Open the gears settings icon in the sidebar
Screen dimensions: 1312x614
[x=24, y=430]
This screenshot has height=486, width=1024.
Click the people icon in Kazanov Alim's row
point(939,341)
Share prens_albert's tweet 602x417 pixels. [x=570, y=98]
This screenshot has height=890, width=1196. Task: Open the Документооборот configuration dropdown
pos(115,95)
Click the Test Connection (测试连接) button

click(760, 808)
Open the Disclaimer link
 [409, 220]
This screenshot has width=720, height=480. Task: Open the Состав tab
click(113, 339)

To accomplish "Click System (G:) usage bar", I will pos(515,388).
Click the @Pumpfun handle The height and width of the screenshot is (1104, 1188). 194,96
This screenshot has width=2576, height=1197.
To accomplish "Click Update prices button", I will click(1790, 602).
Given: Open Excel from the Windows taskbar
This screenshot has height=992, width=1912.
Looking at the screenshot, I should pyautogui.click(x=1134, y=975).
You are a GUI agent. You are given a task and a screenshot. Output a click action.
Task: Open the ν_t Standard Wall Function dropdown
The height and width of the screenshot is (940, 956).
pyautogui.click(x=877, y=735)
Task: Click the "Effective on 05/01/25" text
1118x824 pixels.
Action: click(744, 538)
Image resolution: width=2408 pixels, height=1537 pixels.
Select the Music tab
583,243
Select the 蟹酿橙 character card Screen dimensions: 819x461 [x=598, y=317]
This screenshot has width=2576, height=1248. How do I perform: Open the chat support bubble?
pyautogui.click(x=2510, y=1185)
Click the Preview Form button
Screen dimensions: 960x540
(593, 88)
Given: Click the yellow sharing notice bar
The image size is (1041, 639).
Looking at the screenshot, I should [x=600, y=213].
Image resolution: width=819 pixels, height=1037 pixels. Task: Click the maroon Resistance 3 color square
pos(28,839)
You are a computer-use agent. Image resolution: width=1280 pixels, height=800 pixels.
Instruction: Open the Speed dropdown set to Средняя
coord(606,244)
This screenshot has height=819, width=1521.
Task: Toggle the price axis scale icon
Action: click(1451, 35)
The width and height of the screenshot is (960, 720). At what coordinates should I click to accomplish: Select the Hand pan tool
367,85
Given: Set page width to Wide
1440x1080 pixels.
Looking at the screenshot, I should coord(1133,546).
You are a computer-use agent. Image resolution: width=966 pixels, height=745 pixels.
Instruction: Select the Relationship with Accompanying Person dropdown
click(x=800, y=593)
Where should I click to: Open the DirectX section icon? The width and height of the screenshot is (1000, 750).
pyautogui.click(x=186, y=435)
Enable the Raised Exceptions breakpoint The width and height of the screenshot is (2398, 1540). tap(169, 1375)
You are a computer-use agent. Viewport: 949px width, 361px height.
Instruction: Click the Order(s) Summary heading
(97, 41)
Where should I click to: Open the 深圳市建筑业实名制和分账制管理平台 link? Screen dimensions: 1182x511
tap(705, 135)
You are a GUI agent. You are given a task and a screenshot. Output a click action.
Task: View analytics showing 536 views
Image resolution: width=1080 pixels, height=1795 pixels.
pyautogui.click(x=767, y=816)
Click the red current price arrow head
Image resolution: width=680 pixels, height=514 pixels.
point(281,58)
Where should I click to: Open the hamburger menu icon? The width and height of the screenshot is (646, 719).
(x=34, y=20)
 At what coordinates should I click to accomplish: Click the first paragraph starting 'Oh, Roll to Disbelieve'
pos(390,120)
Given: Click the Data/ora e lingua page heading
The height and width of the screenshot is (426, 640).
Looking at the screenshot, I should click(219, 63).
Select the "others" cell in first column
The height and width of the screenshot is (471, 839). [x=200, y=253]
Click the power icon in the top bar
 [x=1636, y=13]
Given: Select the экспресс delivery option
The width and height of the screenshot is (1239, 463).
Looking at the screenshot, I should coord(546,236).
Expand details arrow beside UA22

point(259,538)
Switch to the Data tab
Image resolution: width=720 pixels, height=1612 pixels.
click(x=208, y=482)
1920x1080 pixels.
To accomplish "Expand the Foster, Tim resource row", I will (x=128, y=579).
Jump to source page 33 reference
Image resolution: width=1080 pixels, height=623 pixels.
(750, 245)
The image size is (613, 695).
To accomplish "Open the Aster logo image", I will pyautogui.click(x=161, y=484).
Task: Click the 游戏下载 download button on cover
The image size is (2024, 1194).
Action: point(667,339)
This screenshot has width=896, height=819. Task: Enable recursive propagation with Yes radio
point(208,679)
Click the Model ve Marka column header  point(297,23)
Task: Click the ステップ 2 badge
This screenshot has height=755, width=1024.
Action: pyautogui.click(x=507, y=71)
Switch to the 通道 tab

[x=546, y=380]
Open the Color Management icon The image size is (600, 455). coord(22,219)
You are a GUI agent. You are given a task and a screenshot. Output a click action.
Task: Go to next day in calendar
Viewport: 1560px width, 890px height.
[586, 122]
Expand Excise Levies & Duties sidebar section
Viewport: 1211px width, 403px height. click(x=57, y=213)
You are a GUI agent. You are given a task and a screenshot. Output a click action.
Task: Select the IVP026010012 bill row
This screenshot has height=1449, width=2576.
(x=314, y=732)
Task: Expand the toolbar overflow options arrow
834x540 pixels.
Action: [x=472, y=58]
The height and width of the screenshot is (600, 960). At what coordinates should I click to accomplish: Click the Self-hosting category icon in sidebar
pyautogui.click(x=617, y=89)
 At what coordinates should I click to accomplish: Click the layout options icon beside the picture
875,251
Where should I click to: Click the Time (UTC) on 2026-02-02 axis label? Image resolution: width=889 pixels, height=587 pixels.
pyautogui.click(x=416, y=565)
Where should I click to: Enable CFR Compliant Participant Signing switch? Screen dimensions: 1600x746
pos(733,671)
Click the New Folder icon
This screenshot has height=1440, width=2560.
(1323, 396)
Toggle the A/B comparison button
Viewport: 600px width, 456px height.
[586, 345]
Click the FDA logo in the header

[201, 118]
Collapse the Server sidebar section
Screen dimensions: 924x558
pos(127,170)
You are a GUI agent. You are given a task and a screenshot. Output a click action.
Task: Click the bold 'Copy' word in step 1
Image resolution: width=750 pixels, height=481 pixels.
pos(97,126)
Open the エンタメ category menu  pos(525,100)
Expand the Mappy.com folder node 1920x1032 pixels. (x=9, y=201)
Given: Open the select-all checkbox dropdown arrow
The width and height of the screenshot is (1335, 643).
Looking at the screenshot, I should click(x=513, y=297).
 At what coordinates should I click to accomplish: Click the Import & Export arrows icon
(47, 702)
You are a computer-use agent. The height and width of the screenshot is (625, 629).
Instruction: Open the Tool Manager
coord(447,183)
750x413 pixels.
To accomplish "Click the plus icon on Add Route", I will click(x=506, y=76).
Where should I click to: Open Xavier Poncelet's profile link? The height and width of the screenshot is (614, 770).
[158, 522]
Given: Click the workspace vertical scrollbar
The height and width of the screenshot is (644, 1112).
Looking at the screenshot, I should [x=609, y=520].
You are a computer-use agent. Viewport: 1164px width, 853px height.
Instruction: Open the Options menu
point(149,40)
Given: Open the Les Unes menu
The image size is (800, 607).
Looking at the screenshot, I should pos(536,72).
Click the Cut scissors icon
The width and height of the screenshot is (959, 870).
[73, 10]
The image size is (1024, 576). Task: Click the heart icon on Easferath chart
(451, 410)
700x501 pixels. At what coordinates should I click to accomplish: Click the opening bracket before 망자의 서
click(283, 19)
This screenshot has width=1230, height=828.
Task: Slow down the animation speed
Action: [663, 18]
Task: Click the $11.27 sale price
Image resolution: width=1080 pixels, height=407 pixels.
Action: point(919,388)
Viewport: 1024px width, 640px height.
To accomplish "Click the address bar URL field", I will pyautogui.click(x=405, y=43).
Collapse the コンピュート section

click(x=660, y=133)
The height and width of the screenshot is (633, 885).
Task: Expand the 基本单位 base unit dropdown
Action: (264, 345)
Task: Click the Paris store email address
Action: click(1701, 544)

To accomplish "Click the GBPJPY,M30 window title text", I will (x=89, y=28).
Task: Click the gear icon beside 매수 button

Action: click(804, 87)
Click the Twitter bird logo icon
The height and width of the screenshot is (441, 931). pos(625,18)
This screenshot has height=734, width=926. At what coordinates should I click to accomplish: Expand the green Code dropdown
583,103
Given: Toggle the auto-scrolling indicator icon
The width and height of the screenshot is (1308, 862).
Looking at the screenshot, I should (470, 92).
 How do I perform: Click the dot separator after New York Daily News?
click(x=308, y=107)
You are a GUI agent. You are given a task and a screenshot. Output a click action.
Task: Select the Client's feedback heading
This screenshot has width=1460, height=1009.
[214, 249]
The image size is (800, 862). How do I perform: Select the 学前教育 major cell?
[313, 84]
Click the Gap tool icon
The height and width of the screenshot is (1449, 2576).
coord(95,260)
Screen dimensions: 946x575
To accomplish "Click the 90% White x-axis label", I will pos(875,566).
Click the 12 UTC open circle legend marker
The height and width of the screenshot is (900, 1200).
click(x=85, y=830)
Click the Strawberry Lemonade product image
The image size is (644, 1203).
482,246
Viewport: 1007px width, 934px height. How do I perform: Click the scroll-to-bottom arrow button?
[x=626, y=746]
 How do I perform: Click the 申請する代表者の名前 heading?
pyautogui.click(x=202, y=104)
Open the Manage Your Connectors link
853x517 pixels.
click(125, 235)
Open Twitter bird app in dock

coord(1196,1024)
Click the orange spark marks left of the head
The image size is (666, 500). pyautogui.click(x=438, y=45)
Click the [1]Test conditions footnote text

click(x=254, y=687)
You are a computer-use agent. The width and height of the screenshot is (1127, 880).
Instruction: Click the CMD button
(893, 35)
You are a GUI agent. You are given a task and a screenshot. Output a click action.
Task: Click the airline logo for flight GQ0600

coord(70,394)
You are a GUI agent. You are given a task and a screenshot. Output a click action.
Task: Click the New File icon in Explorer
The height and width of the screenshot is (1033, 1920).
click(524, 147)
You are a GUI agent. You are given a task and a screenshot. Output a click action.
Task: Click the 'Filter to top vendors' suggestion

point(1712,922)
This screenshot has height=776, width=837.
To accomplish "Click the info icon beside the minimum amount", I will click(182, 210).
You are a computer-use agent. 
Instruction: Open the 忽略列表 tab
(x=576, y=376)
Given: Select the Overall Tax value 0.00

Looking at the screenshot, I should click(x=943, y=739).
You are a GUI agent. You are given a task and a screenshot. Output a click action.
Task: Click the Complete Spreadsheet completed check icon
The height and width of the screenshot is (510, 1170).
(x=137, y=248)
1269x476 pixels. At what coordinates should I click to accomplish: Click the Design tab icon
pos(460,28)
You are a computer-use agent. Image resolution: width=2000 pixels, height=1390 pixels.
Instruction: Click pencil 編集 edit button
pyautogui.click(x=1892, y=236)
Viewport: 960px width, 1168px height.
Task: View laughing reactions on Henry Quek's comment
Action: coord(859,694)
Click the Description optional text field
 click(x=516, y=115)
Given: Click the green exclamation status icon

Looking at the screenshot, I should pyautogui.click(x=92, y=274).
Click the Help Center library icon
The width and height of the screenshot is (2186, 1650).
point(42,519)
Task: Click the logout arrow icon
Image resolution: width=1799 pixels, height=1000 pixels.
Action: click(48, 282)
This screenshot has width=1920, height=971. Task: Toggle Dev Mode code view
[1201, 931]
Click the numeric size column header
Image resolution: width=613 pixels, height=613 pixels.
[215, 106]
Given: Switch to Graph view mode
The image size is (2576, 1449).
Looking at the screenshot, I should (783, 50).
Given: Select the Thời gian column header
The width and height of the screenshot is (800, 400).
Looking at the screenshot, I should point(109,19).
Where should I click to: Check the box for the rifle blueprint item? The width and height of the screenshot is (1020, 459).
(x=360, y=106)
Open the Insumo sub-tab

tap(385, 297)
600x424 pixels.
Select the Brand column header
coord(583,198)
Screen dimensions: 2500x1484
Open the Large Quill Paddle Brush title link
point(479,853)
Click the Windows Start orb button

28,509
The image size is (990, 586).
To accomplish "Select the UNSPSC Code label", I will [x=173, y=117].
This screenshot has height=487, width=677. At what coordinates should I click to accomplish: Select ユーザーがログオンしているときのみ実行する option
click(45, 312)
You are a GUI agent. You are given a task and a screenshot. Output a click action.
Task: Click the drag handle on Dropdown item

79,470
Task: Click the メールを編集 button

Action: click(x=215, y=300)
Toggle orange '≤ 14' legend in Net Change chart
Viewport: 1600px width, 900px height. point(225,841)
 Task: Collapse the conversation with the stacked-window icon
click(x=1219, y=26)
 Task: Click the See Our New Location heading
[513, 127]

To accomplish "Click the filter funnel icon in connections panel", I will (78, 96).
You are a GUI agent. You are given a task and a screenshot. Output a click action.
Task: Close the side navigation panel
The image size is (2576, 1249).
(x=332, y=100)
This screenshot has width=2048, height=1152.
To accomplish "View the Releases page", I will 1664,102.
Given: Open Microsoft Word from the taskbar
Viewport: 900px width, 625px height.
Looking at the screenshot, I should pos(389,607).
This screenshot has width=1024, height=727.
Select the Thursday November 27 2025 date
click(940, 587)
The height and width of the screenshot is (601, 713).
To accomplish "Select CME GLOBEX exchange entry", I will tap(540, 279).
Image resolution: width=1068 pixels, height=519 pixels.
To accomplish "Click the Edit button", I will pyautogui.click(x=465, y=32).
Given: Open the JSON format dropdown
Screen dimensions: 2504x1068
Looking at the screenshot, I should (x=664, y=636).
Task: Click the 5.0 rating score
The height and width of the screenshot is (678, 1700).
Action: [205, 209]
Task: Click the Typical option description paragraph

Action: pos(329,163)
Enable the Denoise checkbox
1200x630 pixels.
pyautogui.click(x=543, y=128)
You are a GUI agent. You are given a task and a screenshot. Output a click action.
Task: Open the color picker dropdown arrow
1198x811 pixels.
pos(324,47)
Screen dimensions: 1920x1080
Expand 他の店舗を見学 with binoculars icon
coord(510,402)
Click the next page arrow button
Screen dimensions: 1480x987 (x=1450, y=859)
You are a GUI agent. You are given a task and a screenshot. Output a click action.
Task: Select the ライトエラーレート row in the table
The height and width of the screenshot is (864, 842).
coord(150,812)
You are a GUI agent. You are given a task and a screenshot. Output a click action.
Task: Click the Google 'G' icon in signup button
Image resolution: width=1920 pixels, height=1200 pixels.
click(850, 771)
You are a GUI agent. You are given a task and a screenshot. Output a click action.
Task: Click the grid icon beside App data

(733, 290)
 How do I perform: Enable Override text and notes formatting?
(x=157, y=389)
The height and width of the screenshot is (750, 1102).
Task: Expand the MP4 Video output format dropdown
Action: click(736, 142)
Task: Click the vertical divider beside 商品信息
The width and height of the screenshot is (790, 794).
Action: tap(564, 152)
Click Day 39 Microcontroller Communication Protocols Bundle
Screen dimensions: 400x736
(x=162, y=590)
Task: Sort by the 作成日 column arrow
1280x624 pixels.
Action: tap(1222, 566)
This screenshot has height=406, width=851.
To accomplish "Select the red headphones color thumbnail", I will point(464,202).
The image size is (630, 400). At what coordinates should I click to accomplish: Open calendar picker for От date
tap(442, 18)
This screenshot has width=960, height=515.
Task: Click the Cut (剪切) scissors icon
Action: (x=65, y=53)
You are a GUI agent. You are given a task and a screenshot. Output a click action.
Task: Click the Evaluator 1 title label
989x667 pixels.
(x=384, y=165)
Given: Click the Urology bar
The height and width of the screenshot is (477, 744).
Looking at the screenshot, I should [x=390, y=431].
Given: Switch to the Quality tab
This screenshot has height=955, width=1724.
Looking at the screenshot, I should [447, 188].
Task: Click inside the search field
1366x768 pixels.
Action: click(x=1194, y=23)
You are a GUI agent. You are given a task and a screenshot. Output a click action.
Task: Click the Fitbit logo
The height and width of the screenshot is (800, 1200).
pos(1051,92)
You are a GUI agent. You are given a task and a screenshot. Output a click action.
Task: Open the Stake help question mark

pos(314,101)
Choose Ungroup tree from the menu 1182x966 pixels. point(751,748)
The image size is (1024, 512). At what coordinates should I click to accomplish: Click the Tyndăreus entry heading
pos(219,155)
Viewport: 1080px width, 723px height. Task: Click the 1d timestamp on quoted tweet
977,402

▸ **GOAL**
Copy out the part of the entries that opens with the line containing "Viewport: 1080px width, 723px" and runs through the end of the entries, reproducing every line without change.

▸ **WRITTEN RESPONSE**
Viewport: 1080px width, 723px height. Task: Click the 1d timestamp on quoted tweet
977,402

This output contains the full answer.